Tuesday, November 15, 2011

THE TINIEST PLACE



THE TINIEST PLACE (trailer) 


THE TINIEST PLACE (El Lugar Mas Pequeño) is a documentary about a tiny area of El Salvador. It is a peculiar film in both its subject and the approach to covering it. The film does not use the traditional documentary technique of on-camera interviews. Instead, the film uses voiceover interviews with the subjects, while the visual images show them taking part in their normal daily lives, and reveal the natural setting. In some ways this film is similar to fellow IDA nominee NOSTALGIA FOR THE LIGHT, in that it uses gorgeous cinematography to establish a basis of beauty for the location, yet at the same time it must deal with the atrocities that occurred there.

Although I liked this film a lot and I would recommend it, I do have reservations about the filmmaking style. Those who know me, know that I have a basic problem with voiceover to begin with, as the incessant drone eventually becomes boring and the audience tends to tune it out. This is definitely true in this film. In addition, it creates a complete disconnect between what we are seeing and what we are hearing when the speaker is never allowed to speak onscreen. In fact, it seems downright disrespectful to the subjects that they were never given the opportunity to speak onscreen. In addition, I'm not completely convinced that the people we are hearing are the ones we are looking at. It would be nice to know if this had been completely manipulated. (Are the voiceover interviews actually actors?)

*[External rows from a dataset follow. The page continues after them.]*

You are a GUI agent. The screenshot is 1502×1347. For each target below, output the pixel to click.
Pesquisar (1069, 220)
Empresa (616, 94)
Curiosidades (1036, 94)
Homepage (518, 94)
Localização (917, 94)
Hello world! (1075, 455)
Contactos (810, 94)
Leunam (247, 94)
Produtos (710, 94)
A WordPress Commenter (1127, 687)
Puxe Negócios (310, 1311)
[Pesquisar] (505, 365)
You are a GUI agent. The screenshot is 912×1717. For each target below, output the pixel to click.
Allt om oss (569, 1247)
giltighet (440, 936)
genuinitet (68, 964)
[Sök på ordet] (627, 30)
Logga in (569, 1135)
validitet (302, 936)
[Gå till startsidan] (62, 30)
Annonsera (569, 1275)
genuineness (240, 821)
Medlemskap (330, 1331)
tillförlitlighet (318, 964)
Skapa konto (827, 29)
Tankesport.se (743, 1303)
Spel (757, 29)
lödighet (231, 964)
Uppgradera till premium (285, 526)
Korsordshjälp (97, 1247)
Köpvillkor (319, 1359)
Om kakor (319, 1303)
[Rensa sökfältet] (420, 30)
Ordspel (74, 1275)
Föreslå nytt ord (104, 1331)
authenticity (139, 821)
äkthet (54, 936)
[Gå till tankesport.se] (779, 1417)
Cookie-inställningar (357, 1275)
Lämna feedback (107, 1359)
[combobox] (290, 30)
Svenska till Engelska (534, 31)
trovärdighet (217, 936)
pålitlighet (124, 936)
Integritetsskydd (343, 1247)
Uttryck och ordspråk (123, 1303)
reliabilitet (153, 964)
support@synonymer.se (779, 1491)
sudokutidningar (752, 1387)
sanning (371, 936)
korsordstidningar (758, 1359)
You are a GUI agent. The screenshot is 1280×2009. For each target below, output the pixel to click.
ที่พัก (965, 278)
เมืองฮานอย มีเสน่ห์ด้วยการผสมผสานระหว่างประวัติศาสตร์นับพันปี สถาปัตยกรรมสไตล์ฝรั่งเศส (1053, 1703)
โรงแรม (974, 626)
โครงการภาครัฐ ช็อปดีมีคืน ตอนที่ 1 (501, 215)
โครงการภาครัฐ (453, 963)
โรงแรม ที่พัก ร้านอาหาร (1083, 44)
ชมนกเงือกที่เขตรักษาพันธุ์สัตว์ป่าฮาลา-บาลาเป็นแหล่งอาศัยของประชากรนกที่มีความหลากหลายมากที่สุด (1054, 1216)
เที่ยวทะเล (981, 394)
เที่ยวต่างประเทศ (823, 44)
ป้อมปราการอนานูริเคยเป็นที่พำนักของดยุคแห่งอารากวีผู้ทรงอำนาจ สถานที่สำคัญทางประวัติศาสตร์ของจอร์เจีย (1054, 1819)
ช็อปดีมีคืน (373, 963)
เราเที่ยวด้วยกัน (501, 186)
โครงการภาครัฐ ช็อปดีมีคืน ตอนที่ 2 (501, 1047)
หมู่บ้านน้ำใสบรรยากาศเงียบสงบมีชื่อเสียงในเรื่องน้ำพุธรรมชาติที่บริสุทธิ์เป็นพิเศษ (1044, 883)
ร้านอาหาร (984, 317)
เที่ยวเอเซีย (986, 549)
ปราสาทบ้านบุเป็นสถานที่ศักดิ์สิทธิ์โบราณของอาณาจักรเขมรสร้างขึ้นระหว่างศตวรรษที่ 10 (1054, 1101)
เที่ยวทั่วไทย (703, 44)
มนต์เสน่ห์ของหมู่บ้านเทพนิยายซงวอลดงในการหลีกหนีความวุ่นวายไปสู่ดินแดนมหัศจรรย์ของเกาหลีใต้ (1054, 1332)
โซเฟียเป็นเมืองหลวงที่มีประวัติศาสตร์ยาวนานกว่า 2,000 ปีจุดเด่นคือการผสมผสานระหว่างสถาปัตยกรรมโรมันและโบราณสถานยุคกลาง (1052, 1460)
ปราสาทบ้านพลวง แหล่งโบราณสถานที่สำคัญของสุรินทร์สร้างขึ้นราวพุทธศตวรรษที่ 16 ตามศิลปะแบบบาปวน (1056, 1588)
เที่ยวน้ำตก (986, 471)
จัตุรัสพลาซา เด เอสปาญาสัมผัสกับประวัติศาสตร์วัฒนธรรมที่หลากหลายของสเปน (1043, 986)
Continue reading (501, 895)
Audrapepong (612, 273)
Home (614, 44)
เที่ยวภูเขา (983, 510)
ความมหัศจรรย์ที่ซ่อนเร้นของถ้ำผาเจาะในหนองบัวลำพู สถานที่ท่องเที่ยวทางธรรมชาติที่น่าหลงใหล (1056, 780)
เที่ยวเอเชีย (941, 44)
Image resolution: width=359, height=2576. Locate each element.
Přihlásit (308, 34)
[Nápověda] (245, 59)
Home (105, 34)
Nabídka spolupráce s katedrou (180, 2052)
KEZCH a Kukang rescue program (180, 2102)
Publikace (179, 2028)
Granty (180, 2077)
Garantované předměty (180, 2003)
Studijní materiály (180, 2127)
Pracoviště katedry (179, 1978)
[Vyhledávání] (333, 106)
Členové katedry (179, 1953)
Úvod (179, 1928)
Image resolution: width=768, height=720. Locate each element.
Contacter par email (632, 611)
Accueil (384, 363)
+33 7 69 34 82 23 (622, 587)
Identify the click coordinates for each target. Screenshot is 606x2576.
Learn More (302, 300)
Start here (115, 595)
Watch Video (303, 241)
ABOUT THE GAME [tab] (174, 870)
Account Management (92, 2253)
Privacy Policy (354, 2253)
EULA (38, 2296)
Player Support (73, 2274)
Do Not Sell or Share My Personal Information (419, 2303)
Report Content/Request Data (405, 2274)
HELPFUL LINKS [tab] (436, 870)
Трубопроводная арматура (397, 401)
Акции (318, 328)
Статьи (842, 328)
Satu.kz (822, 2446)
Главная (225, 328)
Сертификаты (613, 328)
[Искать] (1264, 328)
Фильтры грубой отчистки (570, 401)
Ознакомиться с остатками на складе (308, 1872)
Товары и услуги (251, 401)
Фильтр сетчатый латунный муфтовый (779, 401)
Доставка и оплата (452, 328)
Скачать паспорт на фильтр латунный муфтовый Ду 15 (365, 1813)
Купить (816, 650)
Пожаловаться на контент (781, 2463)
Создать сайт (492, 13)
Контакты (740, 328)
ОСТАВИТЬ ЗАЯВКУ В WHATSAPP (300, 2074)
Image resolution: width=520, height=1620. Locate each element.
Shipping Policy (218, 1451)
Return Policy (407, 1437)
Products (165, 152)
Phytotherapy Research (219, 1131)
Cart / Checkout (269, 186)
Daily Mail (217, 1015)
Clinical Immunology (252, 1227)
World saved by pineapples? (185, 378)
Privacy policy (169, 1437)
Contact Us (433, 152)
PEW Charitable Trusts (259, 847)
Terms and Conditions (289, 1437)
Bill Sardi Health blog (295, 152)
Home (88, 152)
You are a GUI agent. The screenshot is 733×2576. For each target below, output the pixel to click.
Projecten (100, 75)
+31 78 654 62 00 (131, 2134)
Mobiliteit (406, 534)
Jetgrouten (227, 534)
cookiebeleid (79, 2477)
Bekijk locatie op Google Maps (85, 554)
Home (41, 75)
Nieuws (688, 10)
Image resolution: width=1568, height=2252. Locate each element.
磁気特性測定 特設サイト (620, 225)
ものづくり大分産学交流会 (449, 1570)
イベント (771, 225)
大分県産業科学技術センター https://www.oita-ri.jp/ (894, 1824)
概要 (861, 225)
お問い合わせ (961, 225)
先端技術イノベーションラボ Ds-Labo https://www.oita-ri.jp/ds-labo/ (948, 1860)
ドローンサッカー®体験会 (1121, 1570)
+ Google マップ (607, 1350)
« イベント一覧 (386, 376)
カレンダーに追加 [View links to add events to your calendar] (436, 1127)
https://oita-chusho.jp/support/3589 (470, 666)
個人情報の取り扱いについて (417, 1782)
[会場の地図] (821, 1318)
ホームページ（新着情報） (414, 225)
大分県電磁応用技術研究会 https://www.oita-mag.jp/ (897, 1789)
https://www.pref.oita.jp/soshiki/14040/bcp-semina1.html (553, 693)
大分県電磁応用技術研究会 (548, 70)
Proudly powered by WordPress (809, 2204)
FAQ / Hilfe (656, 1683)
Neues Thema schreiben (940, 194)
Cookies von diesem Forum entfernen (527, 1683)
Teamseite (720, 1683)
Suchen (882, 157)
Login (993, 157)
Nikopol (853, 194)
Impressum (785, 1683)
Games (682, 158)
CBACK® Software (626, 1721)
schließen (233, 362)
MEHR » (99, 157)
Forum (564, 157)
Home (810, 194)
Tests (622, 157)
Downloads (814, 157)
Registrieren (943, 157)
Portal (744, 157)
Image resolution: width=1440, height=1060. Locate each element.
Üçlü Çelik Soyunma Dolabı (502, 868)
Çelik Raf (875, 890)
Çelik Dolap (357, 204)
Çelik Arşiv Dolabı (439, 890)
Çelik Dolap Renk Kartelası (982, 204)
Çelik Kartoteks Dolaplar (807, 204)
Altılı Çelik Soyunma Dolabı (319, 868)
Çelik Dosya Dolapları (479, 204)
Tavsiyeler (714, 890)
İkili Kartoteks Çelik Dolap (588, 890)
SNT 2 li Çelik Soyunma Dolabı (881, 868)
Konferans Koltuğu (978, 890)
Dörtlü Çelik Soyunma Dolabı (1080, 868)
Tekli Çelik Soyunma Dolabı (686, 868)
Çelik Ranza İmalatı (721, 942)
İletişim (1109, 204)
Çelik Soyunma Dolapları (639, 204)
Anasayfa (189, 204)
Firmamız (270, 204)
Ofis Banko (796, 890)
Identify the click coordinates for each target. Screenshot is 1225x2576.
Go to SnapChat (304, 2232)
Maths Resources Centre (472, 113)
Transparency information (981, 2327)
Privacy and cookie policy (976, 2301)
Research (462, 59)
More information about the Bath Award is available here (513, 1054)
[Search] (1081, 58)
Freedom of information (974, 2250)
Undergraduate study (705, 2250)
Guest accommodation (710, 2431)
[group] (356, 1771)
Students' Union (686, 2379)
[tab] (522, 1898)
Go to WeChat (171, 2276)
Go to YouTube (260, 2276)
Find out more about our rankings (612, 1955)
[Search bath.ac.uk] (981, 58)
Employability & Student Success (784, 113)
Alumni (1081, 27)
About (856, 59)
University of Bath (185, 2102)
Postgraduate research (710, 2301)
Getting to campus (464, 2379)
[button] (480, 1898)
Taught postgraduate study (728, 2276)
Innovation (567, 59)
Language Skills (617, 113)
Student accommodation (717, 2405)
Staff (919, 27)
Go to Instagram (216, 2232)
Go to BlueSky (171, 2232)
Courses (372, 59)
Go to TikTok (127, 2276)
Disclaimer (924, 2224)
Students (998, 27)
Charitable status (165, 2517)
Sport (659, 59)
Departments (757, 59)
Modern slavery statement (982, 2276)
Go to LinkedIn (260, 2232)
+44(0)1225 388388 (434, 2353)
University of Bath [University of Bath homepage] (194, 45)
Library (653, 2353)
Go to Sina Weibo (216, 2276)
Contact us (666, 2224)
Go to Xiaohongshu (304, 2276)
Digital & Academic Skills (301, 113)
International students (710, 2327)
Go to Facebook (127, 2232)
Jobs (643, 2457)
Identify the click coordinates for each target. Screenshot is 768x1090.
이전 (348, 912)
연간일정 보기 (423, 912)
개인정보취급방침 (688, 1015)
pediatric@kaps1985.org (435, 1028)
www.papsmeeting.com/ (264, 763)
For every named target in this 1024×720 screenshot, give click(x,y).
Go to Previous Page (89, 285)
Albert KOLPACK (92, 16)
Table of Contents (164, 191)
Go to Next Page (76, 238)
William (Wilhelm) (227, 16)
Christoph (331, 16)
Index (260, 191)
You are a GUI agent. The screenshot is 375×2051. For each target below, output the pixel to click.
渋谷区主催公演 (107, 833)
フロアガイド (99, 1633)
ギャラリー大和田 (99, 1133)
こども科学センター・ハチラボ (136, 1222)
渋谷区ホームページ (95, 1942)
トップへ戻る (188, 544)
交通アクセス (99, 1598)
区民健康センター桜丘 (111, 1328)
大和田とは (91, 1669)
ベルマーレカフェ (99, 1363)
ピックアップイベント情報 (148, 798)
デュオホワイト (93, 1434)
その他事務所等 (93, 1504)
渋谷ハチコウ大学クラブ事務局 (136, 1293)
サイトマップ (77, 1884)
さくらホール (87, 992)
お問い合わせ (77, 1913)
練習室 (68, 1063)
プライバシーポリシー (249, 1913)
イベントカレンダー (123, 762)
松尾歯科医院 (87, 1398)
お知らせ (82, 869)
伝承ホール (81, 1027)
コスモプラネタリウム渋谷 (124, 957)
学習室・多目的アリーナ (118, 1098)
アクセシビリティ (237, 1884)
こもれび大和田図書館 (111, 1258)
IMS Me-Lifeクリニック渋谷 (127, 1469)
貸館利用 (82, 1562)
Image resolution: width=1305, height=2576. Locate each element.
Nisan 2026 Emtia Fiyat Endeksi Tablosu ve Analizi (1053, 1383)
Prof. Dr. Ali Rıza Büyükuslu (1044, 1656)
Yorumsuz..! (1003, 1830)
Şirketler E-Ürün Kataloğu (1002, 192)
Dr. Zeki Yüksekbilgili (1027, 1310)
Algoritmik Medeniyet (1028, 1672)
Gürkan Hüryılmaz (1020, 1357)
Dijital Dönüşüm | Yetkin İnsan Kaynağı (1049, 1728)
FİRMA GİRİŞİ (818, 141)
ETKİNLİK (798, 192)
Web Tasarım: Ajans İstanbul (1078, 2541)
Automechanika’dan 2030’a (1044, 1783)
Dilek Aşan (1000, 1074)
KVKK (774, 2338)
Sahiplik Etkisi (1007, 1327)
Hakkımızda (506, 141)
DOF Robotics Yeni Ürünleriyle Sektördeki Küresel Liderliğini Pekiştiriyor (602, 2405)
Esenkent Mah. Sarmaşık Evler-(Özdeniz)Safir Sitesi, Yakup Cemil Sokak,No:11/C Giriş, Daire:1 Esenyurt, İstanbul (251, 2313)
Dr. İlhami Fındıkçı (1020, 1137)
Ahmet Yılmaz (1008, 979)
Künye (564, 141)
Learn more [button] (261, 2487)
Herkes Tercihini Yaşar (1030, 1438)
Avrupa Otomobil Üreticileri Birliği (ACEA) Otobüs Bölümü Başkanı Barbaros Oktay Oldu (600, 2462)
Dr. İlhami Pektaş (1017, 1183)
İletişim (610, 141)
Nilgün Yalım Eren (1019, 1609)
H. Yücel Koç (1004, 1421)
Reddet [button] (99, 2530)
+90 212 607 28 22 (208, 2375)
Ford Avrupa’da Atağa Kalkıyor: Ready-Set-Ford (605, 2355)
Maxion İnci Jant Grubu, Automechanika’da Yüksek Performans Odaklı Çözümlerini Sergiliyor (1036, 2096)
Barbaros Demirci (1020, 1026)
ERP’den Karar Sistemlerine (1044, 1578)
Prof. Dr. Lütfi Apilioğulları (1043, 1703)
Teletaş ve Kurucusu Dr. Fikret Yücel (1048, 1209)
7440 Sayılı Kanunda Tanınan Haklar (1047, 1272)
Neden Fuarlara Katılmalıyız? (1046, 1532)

Obviously filmmakers don't really think about international audiences when making their films, but that creates two problems for the American viewer. The first is that I know so little about the Salvadoran war that I really needed a lot more backstory to have a complete understanding of this film.

Secondly, getting back to the incessant voiceover, I normally love it when the audio and the video are supplying different but related streams of information. However, since I don't speak Spanish and I am a very slow reader (I'm dyslexic), my eyes were pretty much glued to the bottom eight of the screen to read the subtitles throughout this film, which meant that I lost a lot of the visual beauty the film was intended to convey.

Nonetheless it is a beautiful documentary about a slice of life I knew nothing about. It left me wanting more.